The Dodd-Frank amendment to the SAFE Act raises the requirement for licensure from every transaction to those who engage in three or more transactions in any 12 month period. Along with that amendment are some exceptions to this exemption that require a license. These exceptions will certainly effect many seller financed transactions and include notes with balloon payments and rates that adjust within 5 years of inception. The Dodd – Frank also puts the burden of proof and documentation of the reasonable ability of the borrower to repay the loan directly upon the seller. The interpretation of the “reasonable ability to repay” is not defined in the amendment.
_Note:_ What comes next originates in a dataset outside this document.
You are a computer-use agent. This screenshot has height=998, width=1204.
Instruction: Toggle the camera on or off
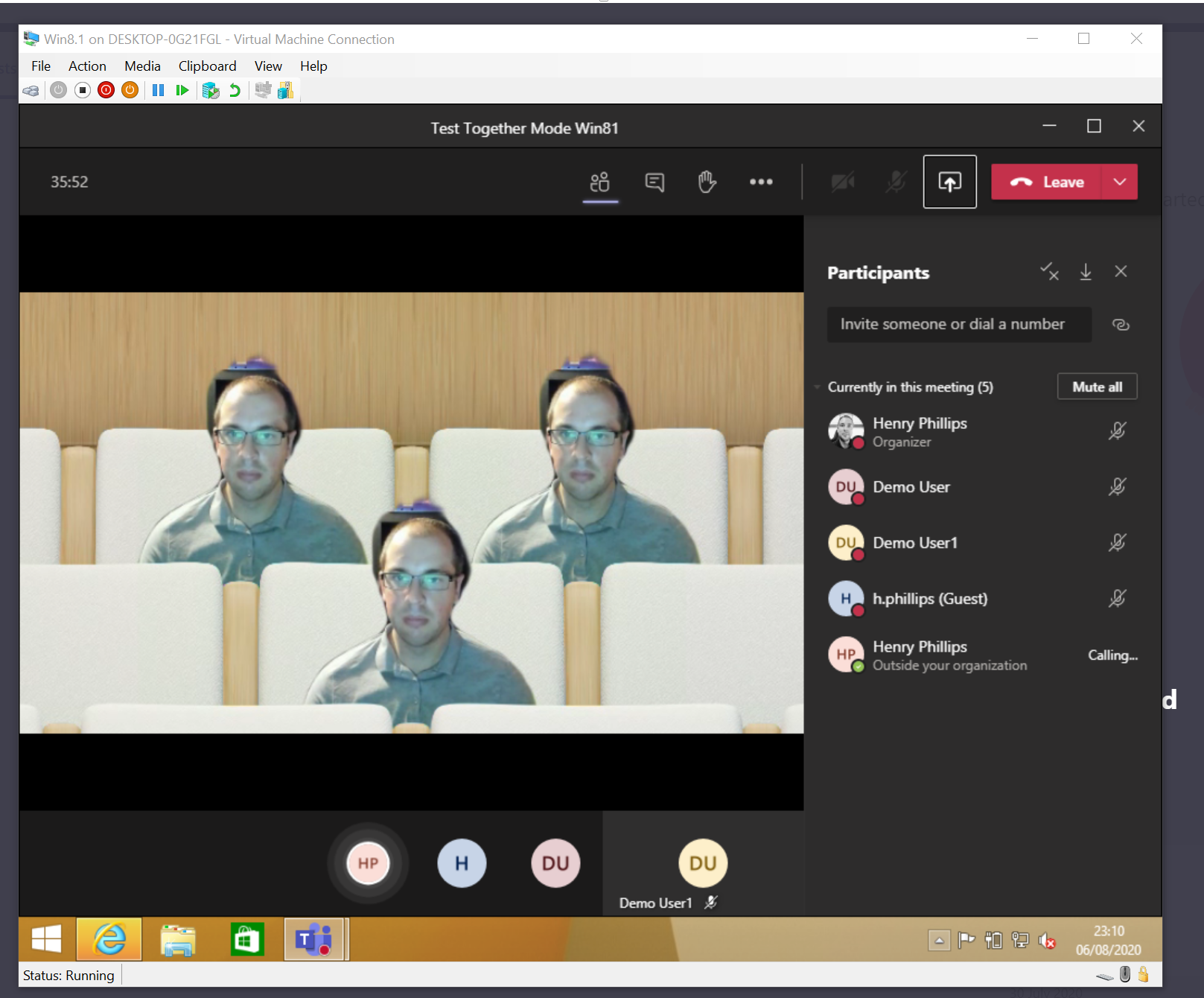(x=842, y=182)
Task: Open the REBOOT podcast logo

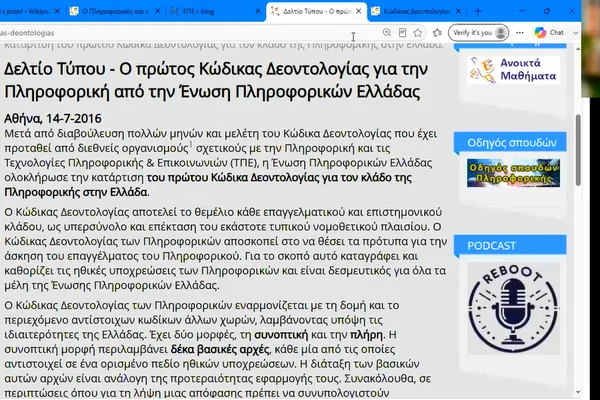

All of the laws, exceptions, lack of definition and the resulting confusion leave many to wonder about the fate of seller financed transactions. I, for one, do not believe the law is intended to outlaw or unreasonably restrict a seller from financing the sale of his residential property. However, since it is residential and represents a substantial investment to most buyers, appropriate disclosure by a licensed RMLO is required and I believe a reasonable analysis by a seller will reveal that the law is not too far removed from the intentions of the parties. Most sellers I speak with want to be sure the buyer is adequately informed and already provided some required disclosures as a normal course of business. The SAFE Act will affect real estate investors in that an additional step in closing a transaction will be added in the form of proper disclosure and licensing. Licensing and auditing includes the requirement to maintain an office open to the public, the keeping of transaction records for a specified period of time and annual continuing education and license renewal. Investors will find that title companies and attorneys will not complete transactions if the origination of the transactions is not by a licensed RMLO. In my research I have read that the institutional and large note buyers are or will require proof of licensed origination as an additional document in the note package. This, it seems, could make a note not originated properly less marketable or be subject to a larger discount to offset potential risk if the note were audited or if default occurred. At the present time, there is not a formal document that I am aware of that could become part of a file to evidence that the note was properly originated, and the SAFE Act does not contain a provision for one. In the transactions that we undertake, a certification is provided to the title company or settlement agent, as well as the seller financer, that the transaction was originated by a licensed originator. We provide our licensing information and the contact information of the regulating agency for verification. We are also required by state law to provide contact information for the filing of complaints against our company or license.
In the state of Texas, there has never been a complaint filed for a seller financed transaction and I suspect other states have the same record. However, this new law adds the element licensure that, even though troublesome, is probably something we all saw coming for quite some time.